Um pai colocou a própria força a serviço da vida do filho na tarde de terça-feira (11), em uma área de mata fechada na encosta da Serra do Corvo Branco, em Grão-Pará. O jovem, de 19 anos, foi atingido por uma motosserra no joelho esquerdo enquanto trabalhava ao lado do pai na derrubada de eucaliptos, sofrendo um ferimento profundo com hemorragia intensa.
Veja o momento do resgate:
Isolados em uma região de dificílimo acesso, o pai não hesitou: improvisou um torniquete com a própria camiseta de lycra para tentar conter o sangramento. Foi uma terceira pessoa, que passava pelo local, quem ouviu os pedidos de socorro e acionou o Corpo de Bombeiros, dando início à mobilização das equipes de resgate.

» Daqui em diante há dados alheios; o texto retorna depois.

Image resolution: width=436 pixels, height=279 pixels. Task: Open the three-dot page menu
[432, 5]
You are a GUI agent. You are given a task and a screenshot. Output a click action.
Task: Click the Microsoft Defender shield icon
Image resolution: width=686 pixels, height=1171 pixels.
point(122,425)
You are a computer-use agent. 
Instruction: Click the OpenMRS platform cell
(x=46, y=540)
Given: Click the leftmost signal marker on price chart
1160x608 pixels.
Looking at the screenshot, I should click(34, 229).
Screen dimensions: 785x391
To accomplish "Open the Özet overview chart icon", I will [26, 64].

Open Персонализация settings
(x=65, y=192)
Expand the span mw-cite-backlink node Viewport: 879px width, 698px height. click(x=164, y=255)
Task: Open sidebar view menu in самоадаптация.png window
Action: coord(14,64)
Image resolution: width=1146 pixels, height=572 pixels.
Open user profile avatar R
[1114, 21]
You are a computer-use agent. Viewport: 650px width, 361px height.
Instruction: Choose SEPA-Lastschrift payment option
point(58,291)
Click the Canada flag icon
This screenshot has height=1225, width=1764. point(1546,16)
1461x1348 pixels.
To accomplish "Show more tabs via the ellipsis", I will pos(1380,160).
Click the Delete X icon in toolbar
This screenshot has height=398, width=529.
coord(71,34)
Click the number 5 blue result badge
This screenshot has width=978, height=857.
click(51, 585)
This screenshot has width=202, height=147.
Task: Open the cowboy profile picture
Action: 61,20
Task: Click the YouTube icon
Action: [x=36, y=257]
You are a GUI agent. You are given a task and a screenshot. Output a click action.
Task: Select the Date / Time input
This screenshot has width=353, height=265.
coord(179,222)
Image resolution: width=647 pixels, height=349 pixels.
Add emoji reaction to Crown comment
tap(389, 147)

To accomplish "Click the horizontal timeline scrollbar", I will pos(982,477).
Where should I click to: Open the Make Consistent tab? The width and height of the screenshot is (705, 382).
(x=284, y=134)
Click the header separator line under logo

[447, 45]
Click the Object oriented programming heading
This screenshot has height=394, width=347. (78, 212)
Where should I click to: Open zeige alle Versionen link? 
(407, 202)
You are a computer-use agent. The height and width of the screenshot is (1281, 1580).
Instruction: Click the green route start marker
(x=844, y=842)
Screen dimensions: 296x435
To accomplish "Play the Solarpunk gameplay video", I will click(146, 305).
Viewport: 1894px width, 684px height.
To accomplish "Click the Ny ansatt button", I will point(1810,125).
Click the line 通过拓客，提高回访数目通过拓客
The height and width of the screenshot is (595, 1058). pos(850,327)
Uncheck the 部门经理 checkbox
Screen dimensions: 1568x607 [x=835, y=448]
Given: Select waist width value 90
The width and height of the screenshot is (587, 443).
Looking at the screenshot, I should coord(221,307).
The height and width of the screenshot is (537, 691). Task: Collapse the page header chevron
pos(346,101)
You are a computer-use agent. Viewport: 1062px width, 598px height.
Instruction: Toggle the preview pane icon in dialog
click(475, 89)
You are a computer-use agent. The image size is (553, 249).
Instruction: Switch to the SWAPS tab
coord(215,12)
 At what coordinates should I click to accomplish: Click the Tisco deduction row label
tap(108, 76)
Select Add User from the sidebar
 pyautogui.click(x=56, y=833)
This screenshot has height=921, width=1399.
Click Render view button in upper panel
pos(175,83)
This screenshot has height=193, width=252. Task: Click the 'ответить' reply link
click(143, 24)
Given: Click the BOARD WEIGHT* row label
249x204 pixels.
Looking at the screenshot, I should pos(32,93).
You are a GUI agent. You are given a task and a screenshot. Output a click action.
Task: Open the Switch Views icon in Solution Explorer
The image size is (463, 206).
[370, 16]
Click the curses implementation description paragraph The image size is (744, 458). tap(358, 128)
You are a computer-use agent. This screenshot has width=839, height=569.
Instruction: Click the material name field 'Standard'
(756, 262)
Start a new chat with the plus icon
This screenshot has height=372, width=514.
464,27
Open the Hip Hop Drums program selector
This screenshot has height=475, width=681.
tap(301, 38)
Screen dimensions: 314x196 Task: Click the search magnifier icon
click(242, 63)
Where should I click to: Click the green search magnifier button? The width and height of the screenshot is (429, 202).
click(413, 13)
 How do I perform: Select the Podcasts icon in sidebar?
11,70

A equipe do SAER/SAMU Aeromédico foi acionada mas o terreno íngreme e cercado por mata impedia o pouso da aeronave; no primeiro sobrevoo, sequer foi possível localizar a vítima. Mesmo sob chuva, o pai teve outra ideia: acendeu uma fogueira para que a fumaça guiasse o helicóptero até onde estavam.
Com a posição finalmente identificada, um operador aerotático desceu de rapel até a vítima e aplicou um novo torniquete sob orientação médica. Mas para que o helicóptero pudesse se aproximar e retirar o jovem, era preciso abrir uma clareira em meio à mata fechada.
Foi o pai quem pegou a motosserra novamente, a mesma que havia ferido o filho, e derrubou as árvores necessárias para criar o espaço que, horas depois, permitiria o embarque do próprio filho no helicóptero.
A equipe médica desembarcou por meio da técnica de pairado, sem o helicóptero tocar o solo, e encontrou o jovem com sinais de choque hemorrágico grau II e sangramento ainda ativo. Um novo torniquete e curativo compressivo controlaram a hemorragia antes da retirada, feita em um barranco de aproximadamente 60 graus de inclinação, com apoio de bombeiros de Braço do Norte.
Acondicionado em maca de resgate vertical, o jovem foi carregado pela ribanceira até a clareira aberta pelo pai e embarcado no helicóptero. Ele foi levado a Criciúma e, na sequência, transferido pela para o Hospital São José, referência regional em trauma.
Durante todo o resgate — cerca de cinco horas e meia em condições adversas —, o pai não deixou o lado do filho. Só depois de ver o filho embarcado na aeronave é que o corpo finalmente cedeu: tomado por fortes cãibras do esforço físico extremo, ele desabou no local.